ダイエーは94年オフに、根本監督自らが動いて王貞治監督の招へいに成功していた。「東の長嶋監督(巨人)、西の王監督」と球界の両至宝による対決実現へファンの夢をふくらませることで、ダイエーの存在感を内外に見せつけた。両雄は2000年の日本シリーズで対戦、巨人が優勝した。

巨人に主砲の秋山幸二をFAで持っていかれるのを寸前で阻止し、石毛宏典、工藤公康らに将来有望な城島を加える戦力補強で、王監督へのバックアップとしたのだ。城島が頭角を現すのは3年目から。従来の「女房役」とは違う、投手をぐいぐいと引っ張る新しいタイプの強肩強打の捕手が誕生。王監督の2度の日本一に小久保とともに大きく貢献した。
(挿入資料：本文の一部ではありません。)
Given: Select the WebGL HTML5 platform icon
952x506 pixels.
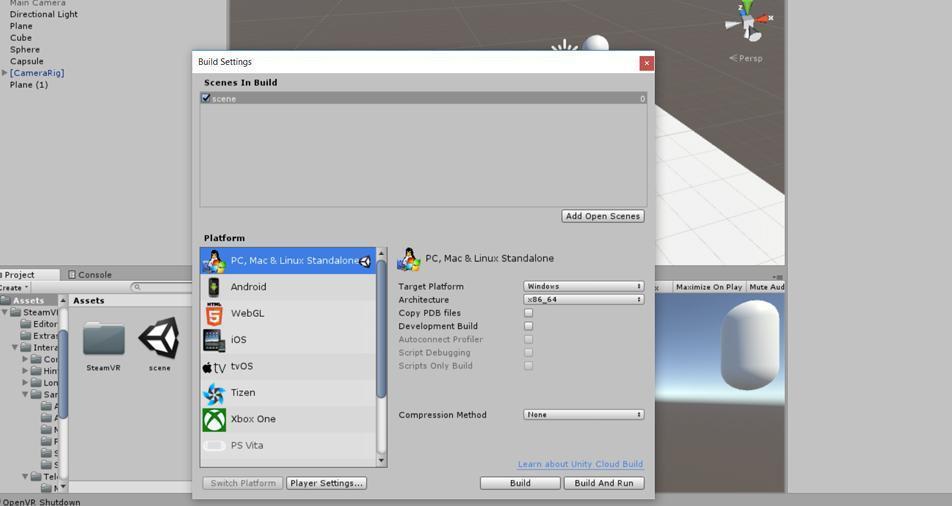Looking at the screenshot, I should click(214, 313).
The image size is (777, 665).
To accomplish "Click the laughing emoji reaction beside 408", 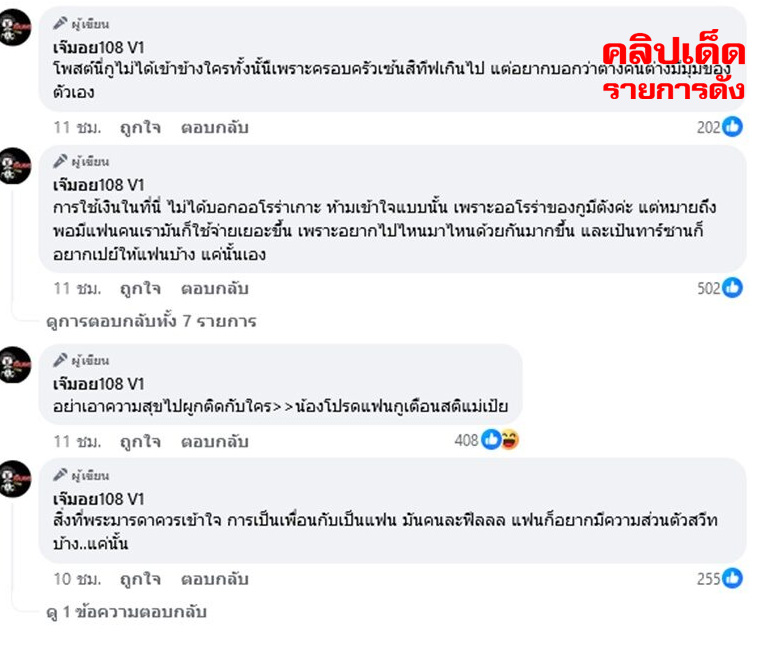I will tap(509, 440).
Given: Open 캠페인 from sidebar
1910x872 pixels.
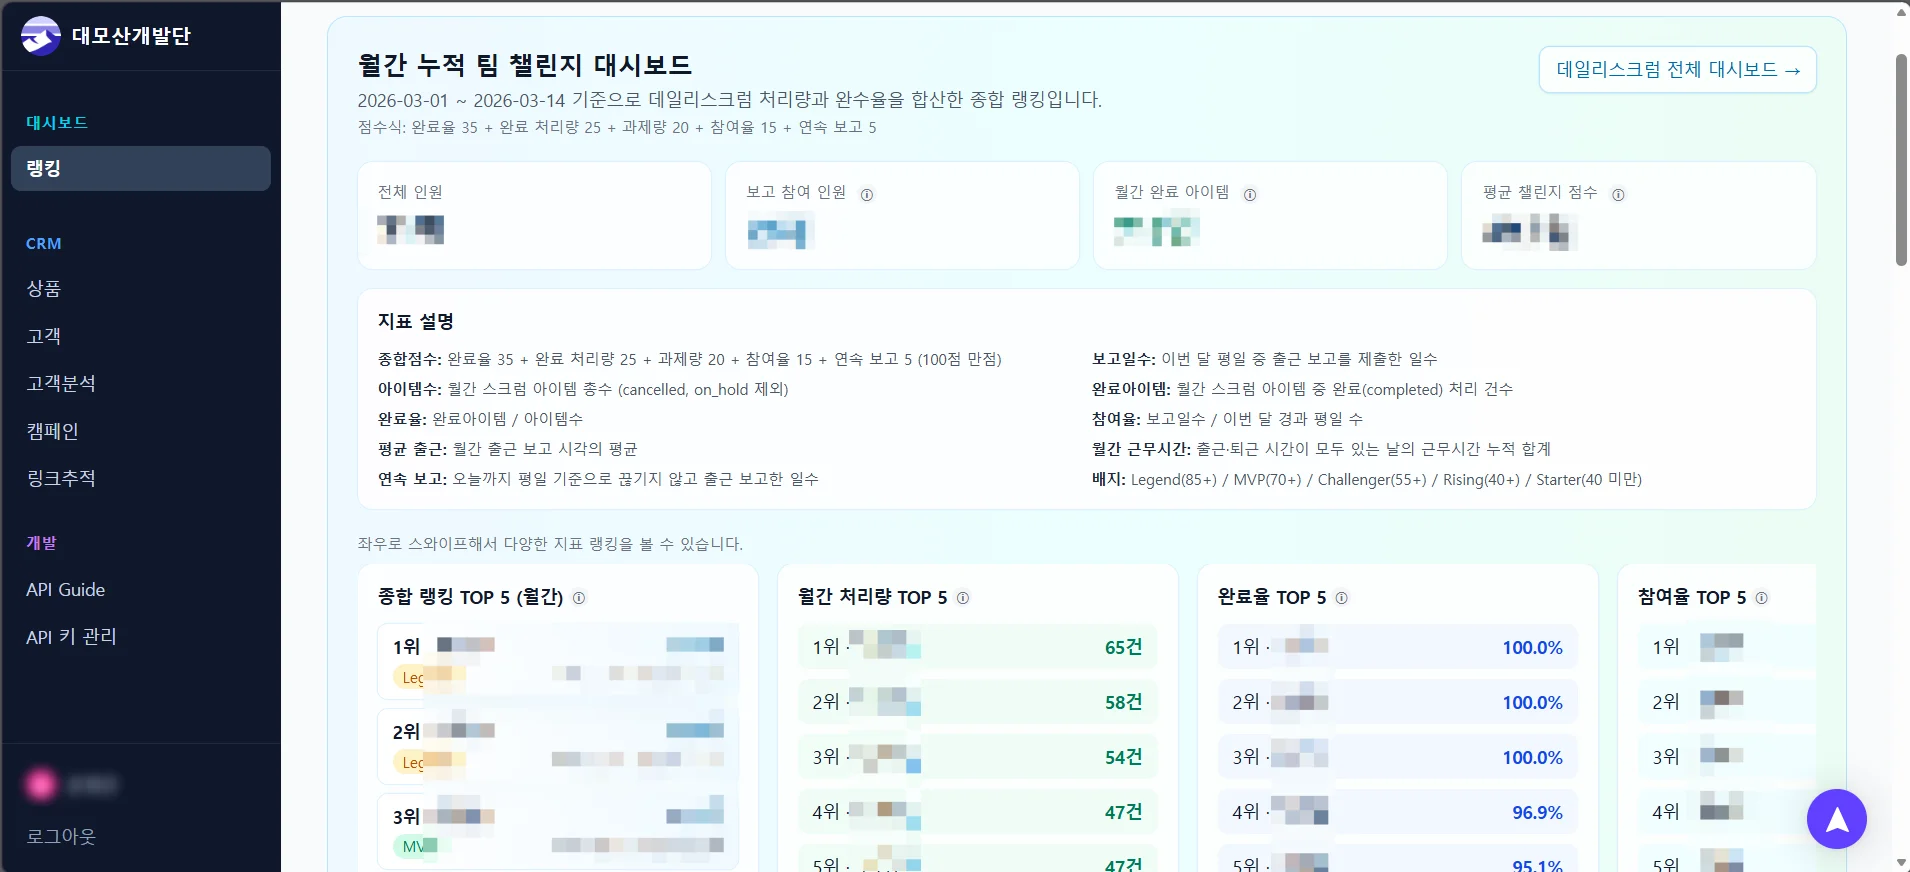Looking at the screenshot, I should pos(52,431).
城島らしいのが、日本人初の捕手として2006年から大リーグのマリナーズに入団したことだろう。ポジション柄、言葉が通じないのは大きなハンディと思われたが、4年間プレーし、同僚だったイチローをして「天才的な選手」と言わしめた。困難な状況になればなるほど、チャレンジ精神が発揮される強烈な個性の持ち主である。10年から阪神に入団していた。

▽改革への積極姿勢はどこへ

2005年から球団経営に乗り出したソフトバンクは昨年、秋山監督で初の日本一となった。杉内俊哉、ホールトンの左右エースが巨人に移籍して戦力の大幅ダウンとなったが、クライマックスシリーズ(CS)進出可能な位置にいる。

ただ、最近のソフトバンクを見ていると、球団の姿勢に物足りなさを感じる。球団を持った当初は球団独自で大リーグを視察したり、日本球界の改革に積極的だった。孫正義オーナーの考えだと思うが、ここへ来て球界全体の底上げなどへの意欲がなくなっているように感じる。先細りが危惧される球界は「運命共同体」として生きて行く手が有効だと思う。楽天球団の積極的な動きとは対照的である。

「人気策は各球団独自で」という巨人を中心とした球界の古い体質にはね返されたのだろうか。それとも球団はソフトバンクという親会社の宣伝媒体で十分と考えたのだろうか。小久保、城島両選手の引退を通して、ふとそんなことを考えた。

田坂貢二[たさか・こうじ]のプロフィル

1945年広島県生まれ。共同通信では東京、大阪を中心に長年プロ野球を取材。編集委員、広島支局長を務める。現在は大学野球を取材。